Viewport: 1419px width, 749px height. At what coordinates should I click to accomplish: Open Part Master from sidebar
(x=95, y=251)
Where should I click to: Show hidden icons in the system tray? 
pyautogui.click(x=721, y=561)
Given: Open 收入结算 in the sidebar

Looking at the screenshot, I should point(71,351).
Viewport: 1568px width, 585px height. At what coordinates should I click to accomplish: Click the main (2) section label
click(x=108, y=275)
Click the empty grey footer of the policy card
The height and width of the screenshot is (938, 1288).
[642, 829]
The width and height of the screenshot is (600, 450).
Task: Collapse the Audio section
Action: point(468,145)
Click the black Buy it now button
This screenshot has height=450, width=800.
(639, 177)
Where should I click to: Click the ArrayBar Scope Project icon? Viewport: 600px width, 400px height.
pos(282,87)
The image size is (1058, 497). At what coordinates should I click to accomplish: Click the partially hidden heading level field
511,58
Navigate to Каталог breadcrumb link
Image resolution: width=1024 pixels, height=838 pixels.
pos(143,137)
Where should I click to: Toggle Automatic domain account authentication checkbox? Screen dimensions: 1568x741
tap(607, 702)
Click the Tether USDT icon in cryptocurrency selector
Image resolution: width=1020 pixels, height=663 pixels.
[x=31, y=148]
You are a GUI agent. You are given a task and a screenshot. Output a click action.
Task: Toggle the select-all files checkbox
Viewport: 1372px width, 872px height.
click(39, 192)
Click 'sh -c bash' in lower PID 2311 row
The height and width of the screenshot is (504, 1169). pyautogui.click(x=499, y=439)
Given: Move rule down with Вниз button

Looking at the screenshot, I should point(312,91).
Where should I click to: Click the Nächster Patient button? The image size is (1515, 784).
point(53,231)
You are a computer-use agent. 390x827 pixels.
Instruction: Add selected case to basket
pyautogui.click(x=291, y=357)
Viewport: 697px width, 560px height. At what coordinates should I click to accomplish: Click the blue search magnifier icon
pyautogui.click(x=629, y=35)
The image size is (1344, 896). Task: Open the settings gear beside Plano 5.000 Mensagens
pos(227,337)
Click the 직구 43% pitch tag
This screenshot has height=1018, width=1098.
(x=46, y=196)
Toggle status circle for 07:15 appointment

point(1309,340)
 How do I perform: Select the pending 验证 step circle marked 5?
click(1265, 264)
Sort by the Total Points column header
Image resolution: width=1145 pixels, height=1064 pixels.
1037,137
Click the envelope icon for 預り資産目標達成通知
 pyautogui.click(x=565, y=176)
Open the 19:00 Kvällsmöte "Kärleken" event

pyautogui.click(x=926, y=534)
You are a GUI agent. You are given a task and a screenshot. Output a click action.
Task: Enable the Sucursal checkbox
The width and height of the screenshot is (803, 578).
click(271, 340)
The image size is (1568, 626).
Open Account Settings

--

**PROBLEM TO SOLVE**
When you answer, return the records above exactly as they stand.

**SOLUTION FOR THIS PROBLEM**
Viewport: 1419px width, 749px height. At what coordinates should I click to accomplish: Open Part Master from sidebar
(x=95, y=251)
Where should I click to: Show hidden icons in the system tray? 
pyautogui.click(x=721, y=561)
Given: Open 收入结算 in the sidebar

Looking at the screenshot, I should point(71,351).
Viewport: 1568px width, 585px height. At what coordinates should I click to accomplish: Click the main (2) section label
click(x=108, y=275)
Click the empty grey footer of the policy card
The height and width of the screenshot is (938, 1288).
[642, 829]
The width and height of the screenshot is (600, 450).
Task: Collapse the Audio section
Action: point(468,145)
Click the black Buy it now button
This screenshot has height=450, width=800.
(639, 177)
Where should I click to: Click the ArrayBar Scope Project icon? Viewport: 600px width, 400px height.
pos(282,87)
The image size is (1058, 497). At what coordinates should I click to accomplish: Click the partially hidden heading level field
511,58
Navigate to Каталог breadcrumb link
Image resolution: width=1024 pixels, height=838 pixels.
pos(143,137)
Where should I click to: Toggle Automatic domain account authentication checkbox? Screen dimensions: 1568x741
tap(607, 702)
Click the Tether USDT icon in cryptocurrency selector
Image resolution: width=1020 pixels, height=663 pixels.
[x=31, y=148]
You are a GUI agent. You are given a task and a screenshot. Output a click action.
Task: Toggle the select-all files checkbox
Viewport: 1372px width, 872px height.
click(39, 192)
Click 'sh -c bash' in lower PID 2311 row
The height and width of the screenshot is (504, 1169). pyautogui.click(x=499, y=439)
Given: Move rule down with Вниз button

Looking at the screenshot, I should point(312,91).
Where should I click to: Click the Nächster Patient button? The image size is (1515, 784).
point(53,231)
You are a computer-use agent. 390x827 pixels.
Instruction: Add selected case to basket
pyautogui.click(x=291, y=357)
Viewport: 697px width, 560px height. At what coordinates should I click to accomplish: Click the blue search magnifier icon
pyautogui.click(x=629, y=35)
The image size is (1344, 896). Task: Open the settings gear beside Plano 5.000 Mensagens
pos(227,337)
Click the 직구 43% pitch tag
This screenshot has height=1018, width=1098.
(x=46, y=196)
Toggle status circle for 07:15 appointment

point(1309,340)
 How do I perform: Select the pending 验证 step circle marked 5?
click(1265, 264)
Sort by the Total Points column header
Image resolution: width=1145 pixels, height=1064 pixels.
1037,137
Click the envelope icon for 預り資産目標達成通知
 pyautogui.click(x=565, y=176)
Open the 19:00 Kvällsmöte "Kärleken" event

pyautogui.click(x=926, y=534)
You are a GUI agent. You are given a task and a screenshot. Output a click action.
Task: Enable the Sucursal checkbox
The width and height of the screenshot is (803, 578).
click(271, 340)
The image size is (1568, 626).
Open Account Settings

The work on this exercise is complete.